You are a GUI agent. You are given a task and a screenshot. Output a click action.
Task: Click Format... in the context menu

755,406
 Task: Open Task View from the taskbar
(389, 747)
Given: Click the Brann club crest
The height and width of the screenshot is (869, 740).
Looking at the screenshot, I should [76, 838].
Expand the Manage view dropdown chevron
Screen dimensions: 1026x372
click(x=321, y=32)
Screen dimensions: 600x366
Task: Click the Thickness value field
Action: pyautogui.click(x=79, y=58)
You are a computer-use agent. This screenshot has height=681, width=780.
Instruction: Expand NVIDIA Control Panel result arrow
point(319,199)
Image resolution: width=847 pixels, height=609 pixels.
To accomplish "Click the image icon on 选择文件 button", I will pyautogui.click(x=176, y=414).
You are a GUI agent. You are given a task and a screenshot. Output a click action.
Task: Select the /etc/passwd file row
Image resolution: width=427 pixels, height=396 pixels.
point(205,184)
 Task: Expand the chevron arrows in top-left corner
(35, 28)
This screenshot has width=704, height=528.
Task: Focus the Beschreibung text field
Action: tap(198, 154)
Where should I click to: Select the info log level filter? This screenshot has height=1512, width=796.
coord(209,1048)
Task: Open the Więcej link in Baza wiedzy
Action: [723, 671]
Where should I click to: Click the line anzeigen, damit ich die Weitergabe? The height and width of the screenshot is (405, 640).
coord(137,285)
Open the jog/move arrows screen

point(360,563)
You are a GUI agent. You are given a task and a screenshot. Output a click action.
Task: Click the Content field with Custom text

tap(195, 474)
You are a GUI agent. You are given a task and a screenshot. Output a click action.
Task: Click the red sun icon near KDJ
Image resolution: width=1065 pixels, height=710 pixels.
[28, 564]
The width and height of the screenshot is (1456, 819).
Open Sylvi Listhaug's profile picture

□ □ □ □ □

The lines from the one holding "Task: Select the /etc/passwd file row" to the final line of the entries, both included, are what should be output, exactly and alone.

__WRITTEN SOLUTION__:
Task: Select the /etc/passwd file row
Image resolution: width=427 pixels, height=396 pixels.
point(205,184)
 Task: Expand the chevron arrows in top-left corner
(35, 28)
This screenshot has width=704, height=528.
Task: Focus the Beschreibung text field
Action: tap(198, 154)
Where should I click to: Select the info log level filter? This screenshot has height=1512, width=796.
coord(209,1048)
Task: Open the Więcej link in Baza wiedzy
Action: [723, 671]
Where should I click to: Click the line anzeigen, damit ich die Weitergabe? The height and width of the screenshot is (405, 640).
coord(137,285)
Open the jog/move arrows screen

point(360,563)
You are a GUI agent. You are given a task and a screenshot. Output a click action.
Task: Click the Content field with Custom text

tap(195, 474)
You are a GUI agent. You are given a task and a screenshot. Output a click action.
Task: Click the red sun icon near KDJ
Image resolution: width=1065 pixels, height=710 pixels.
[28, 564]
The width and height of the screenshot is (1456, 819).
Open Sylvi Listhaug's profile picture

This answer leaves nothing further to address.